SUPPLIED MATERIAL:
* * * *

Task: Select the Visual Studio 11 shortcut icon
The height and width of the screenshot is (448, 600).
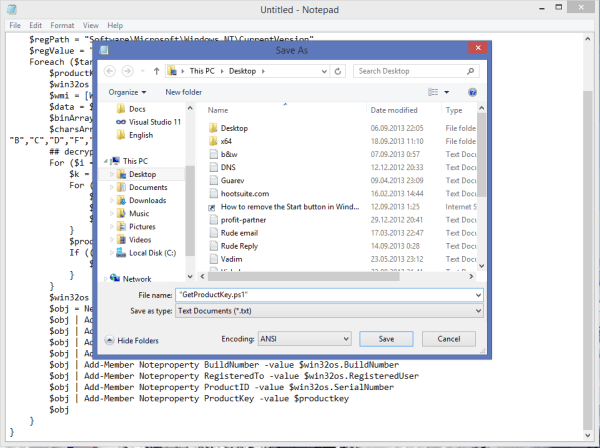Action: pyautogui.click(x=120, y=121)
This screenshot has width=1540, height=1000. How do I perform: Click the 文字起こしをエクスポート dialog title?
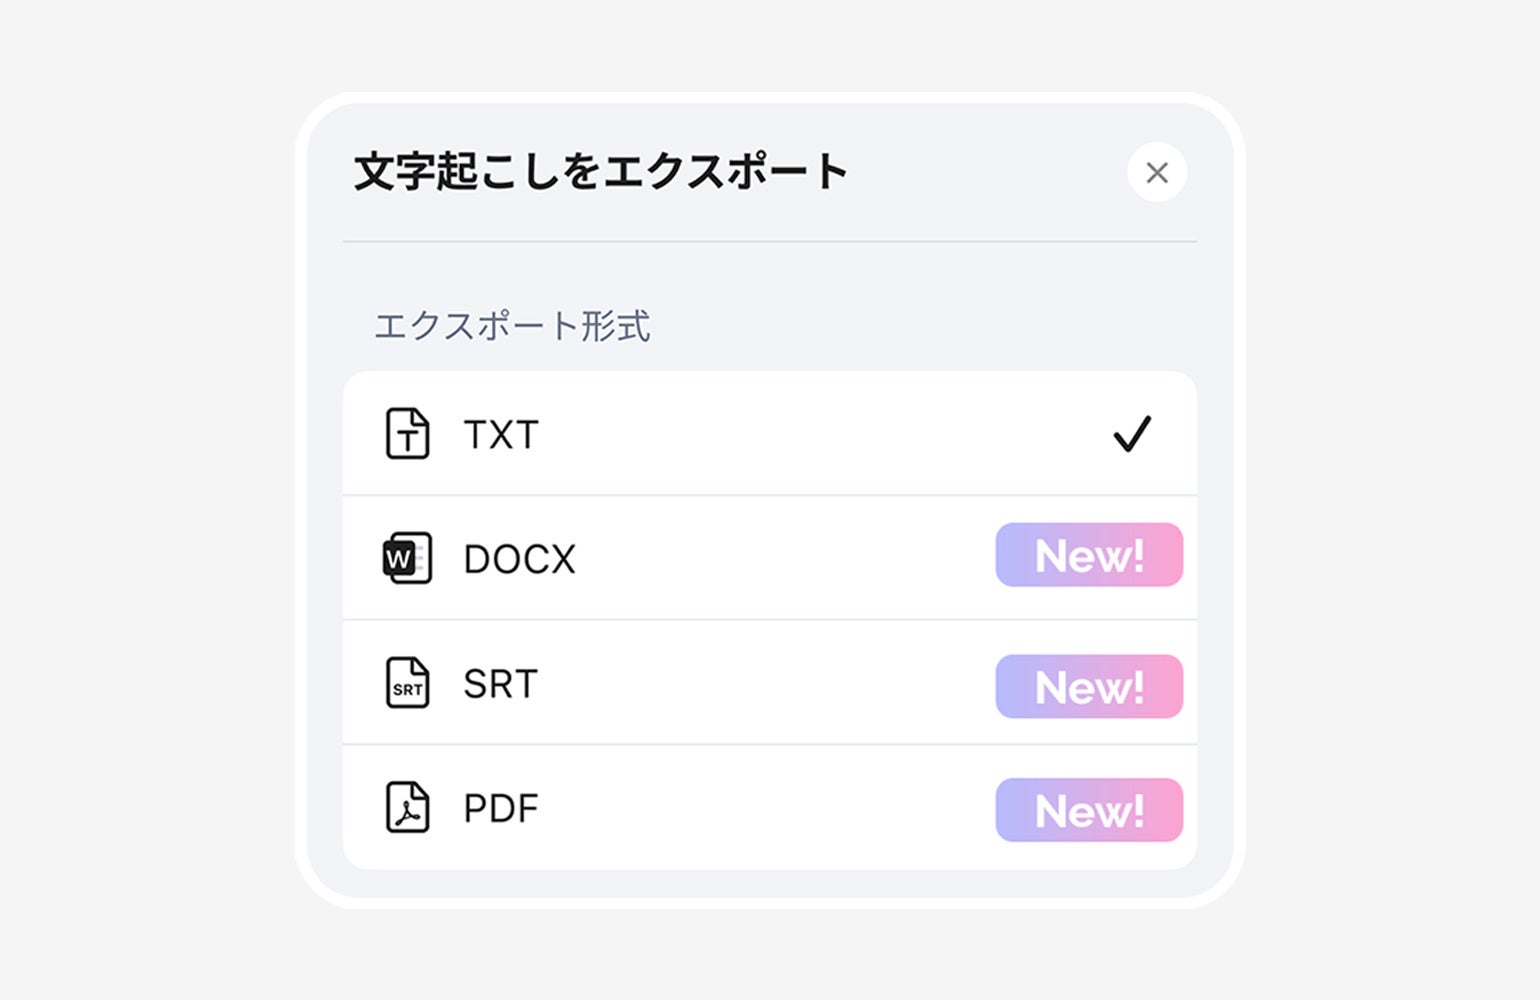pos(601,171)
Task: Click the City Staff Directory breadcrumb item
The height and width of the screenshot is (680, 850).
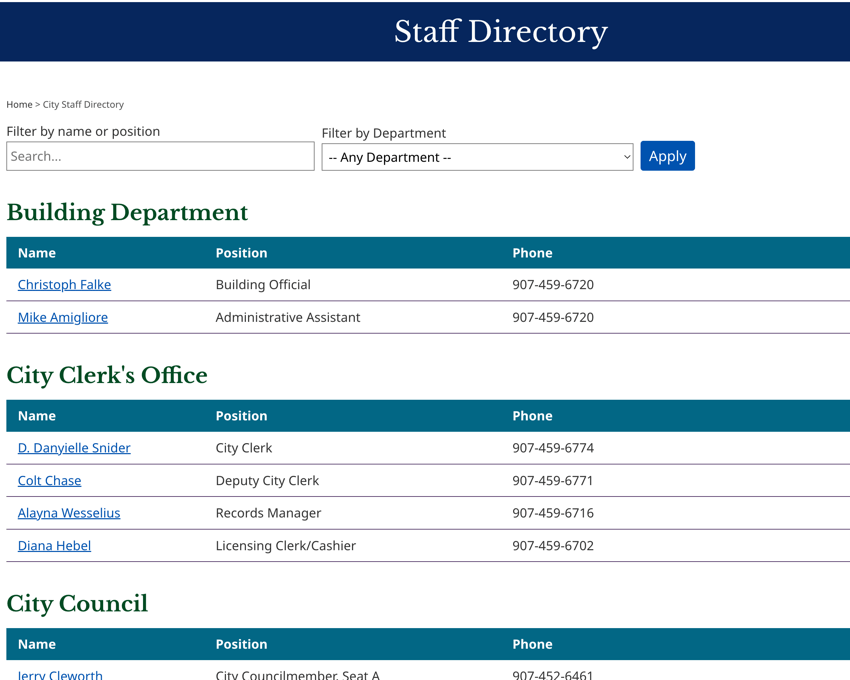Action: point(81,104)

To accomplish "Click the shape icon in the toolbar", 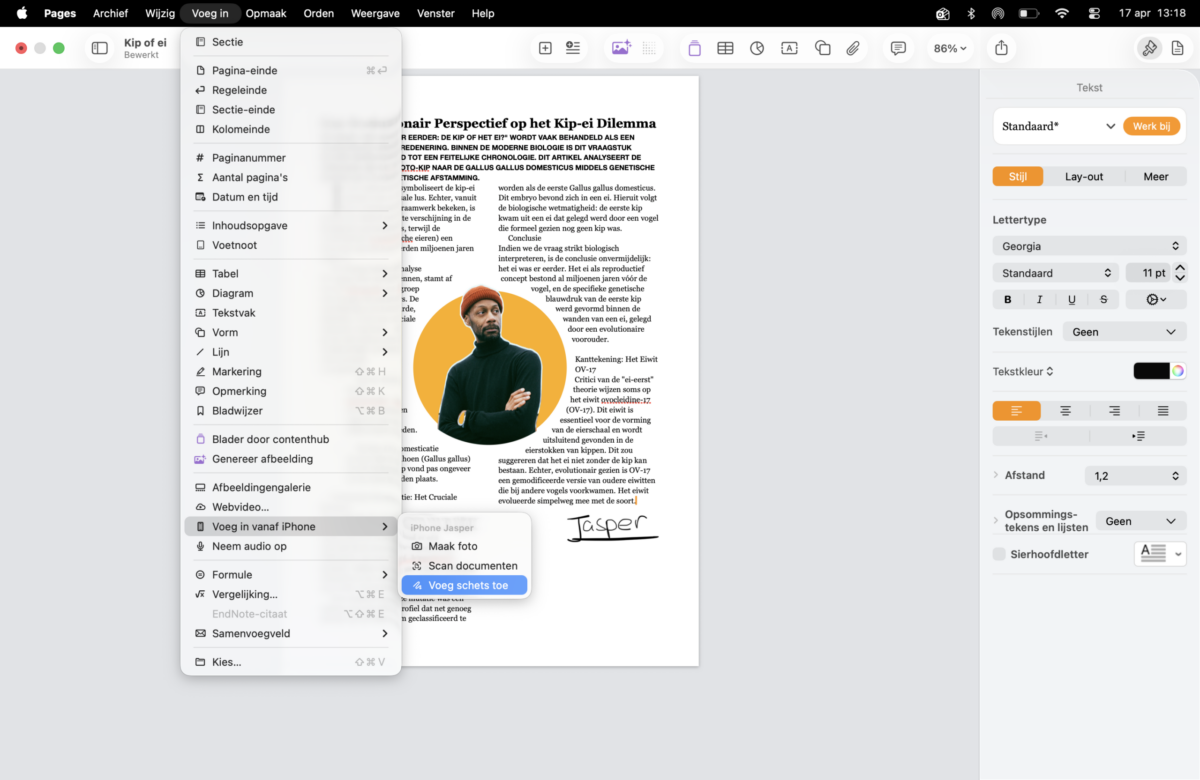I will [x=822, y=48].
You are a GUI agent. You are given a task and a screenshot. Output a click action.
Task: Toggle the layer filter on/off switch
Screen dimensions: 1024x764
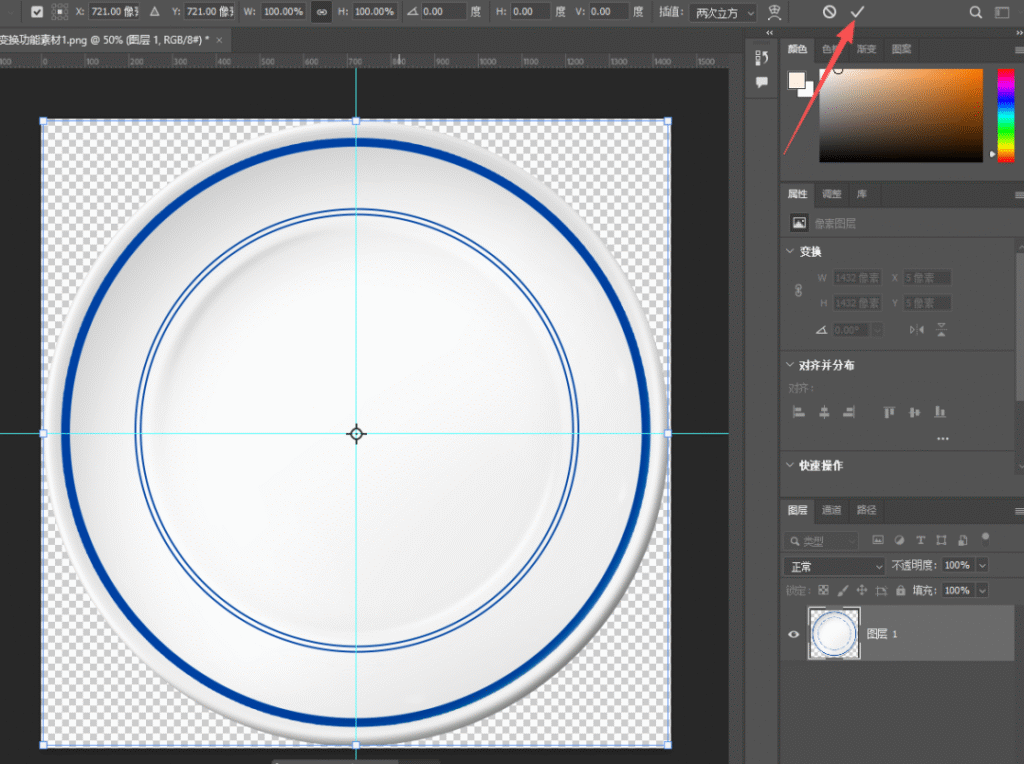pyautogui.click(x=985, y=539)
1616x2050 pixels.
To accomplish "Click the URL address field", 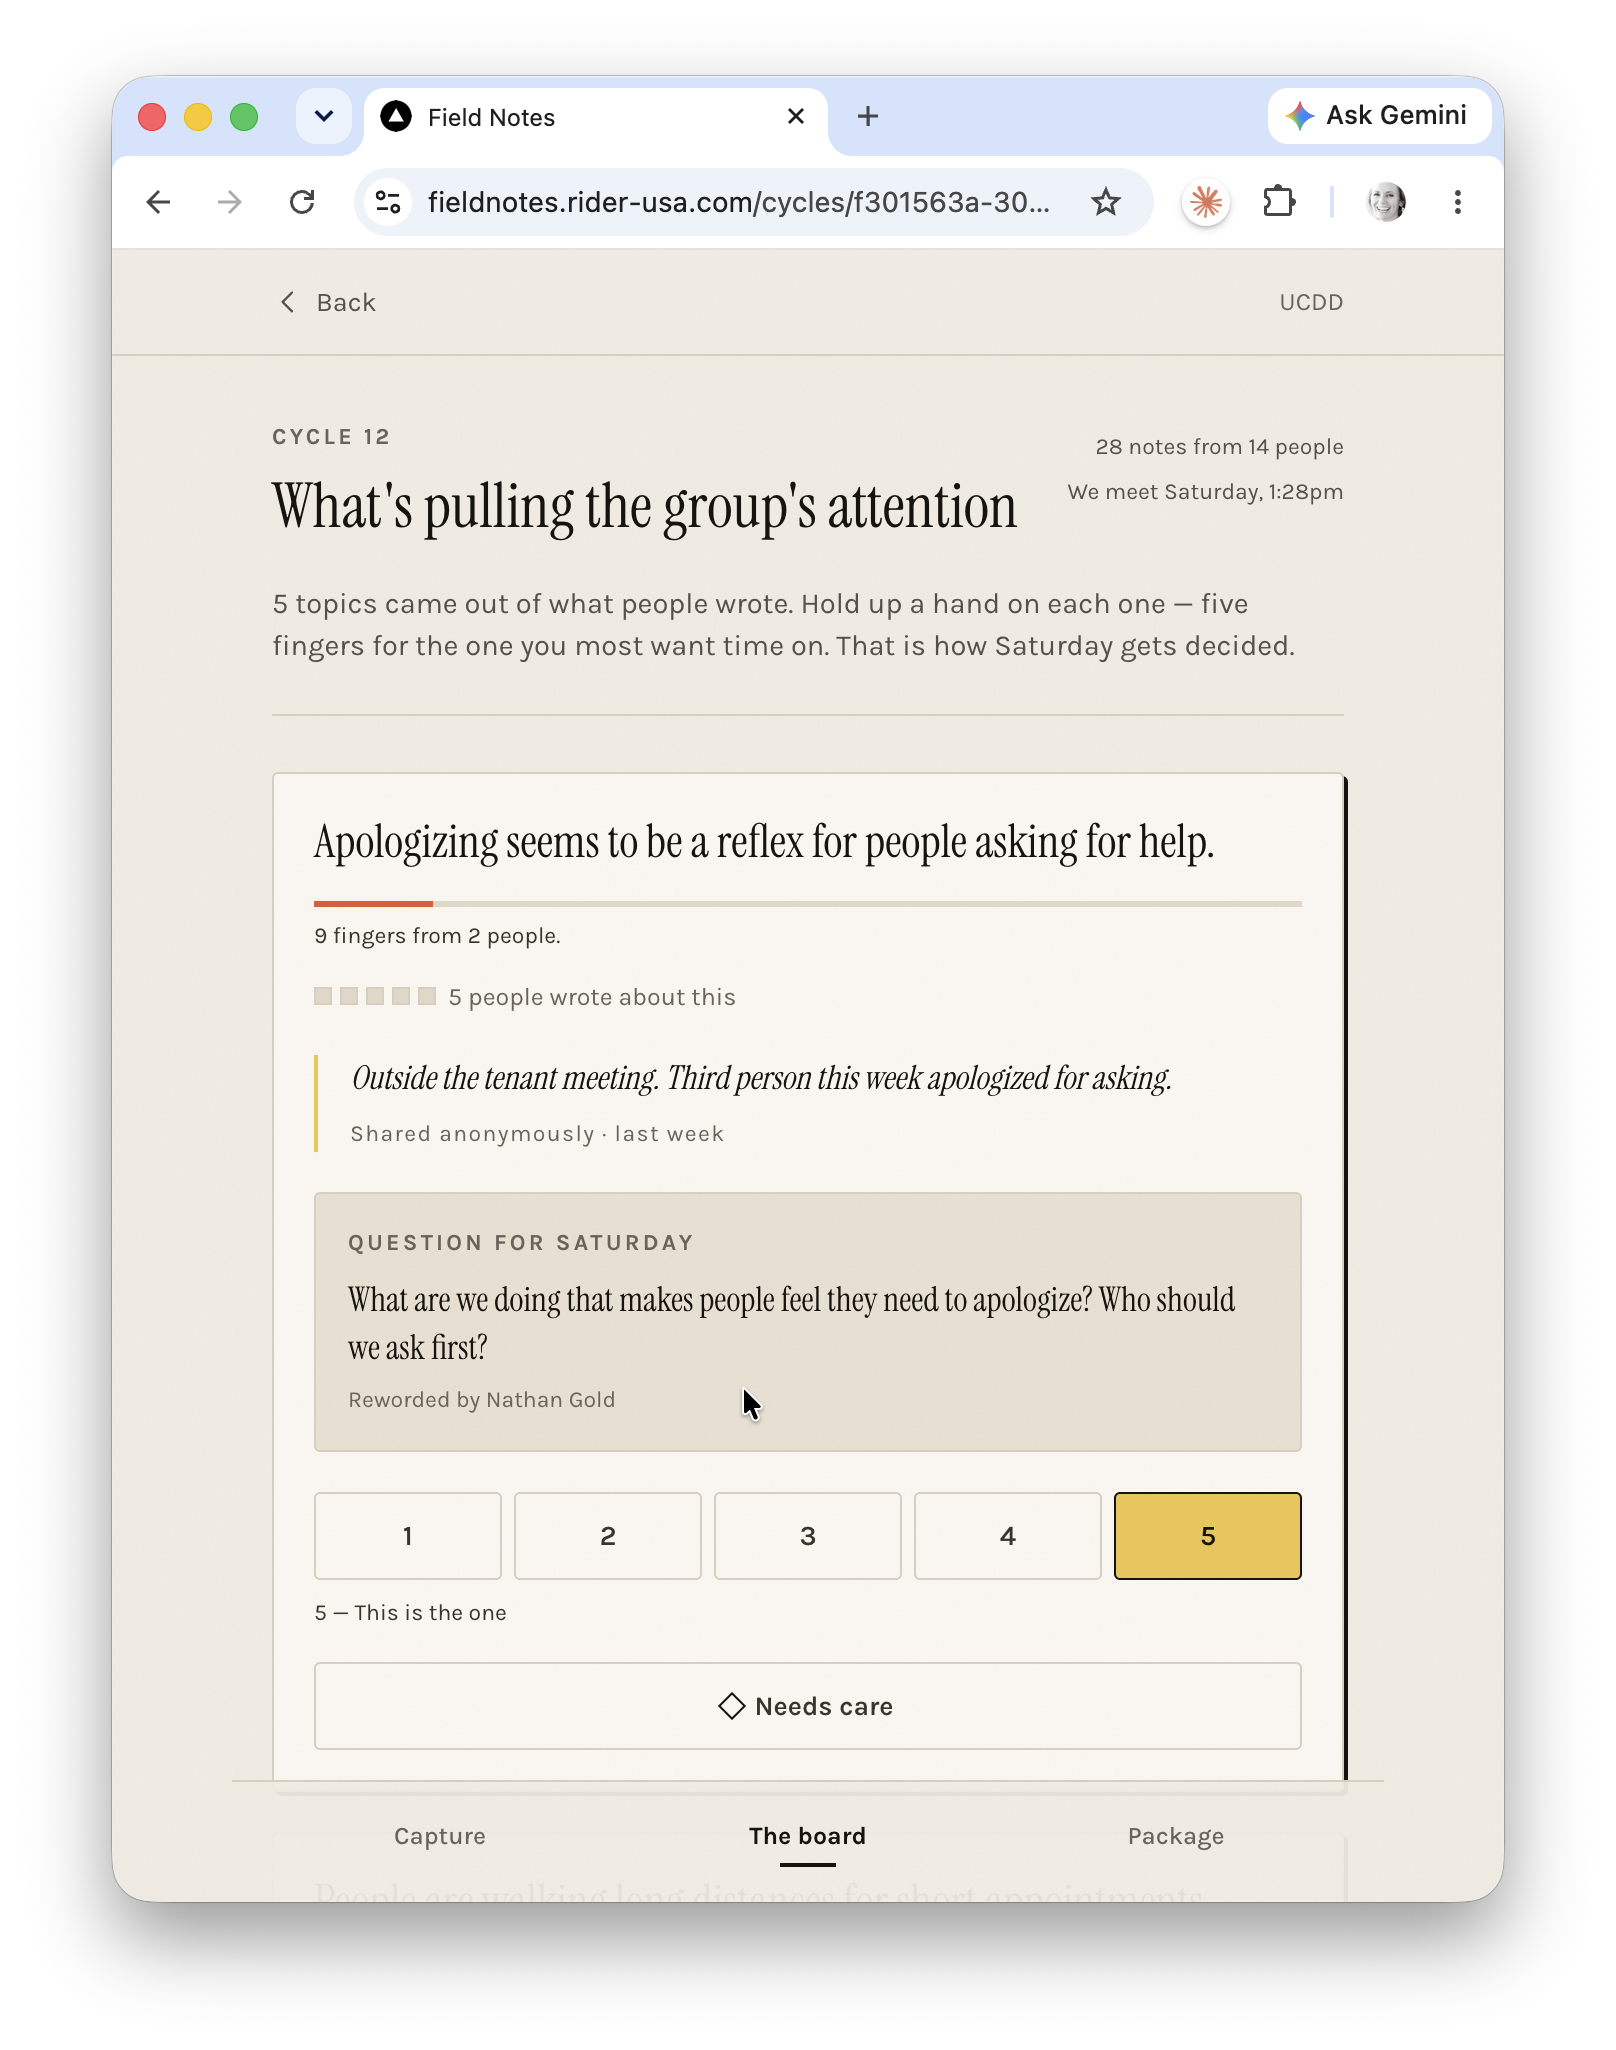I will [x=739, y=202].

* * * *

Leave out the pictures and repeat exactly the lines from the start of the material through the line that contains "Task: Click the", both included.

Task: Select the Visual Studio 11 shortcut icon
The height and width of the screenshot is (448, 600).
Action: pyautogui.click(x=120, y=121)
This screenshot has width=1540, height=1000. How do I perform: Click the 文字起こしをエクスポート dialog title?
pos(601,171)
Task: Click the City Staff Directory breadcrumb item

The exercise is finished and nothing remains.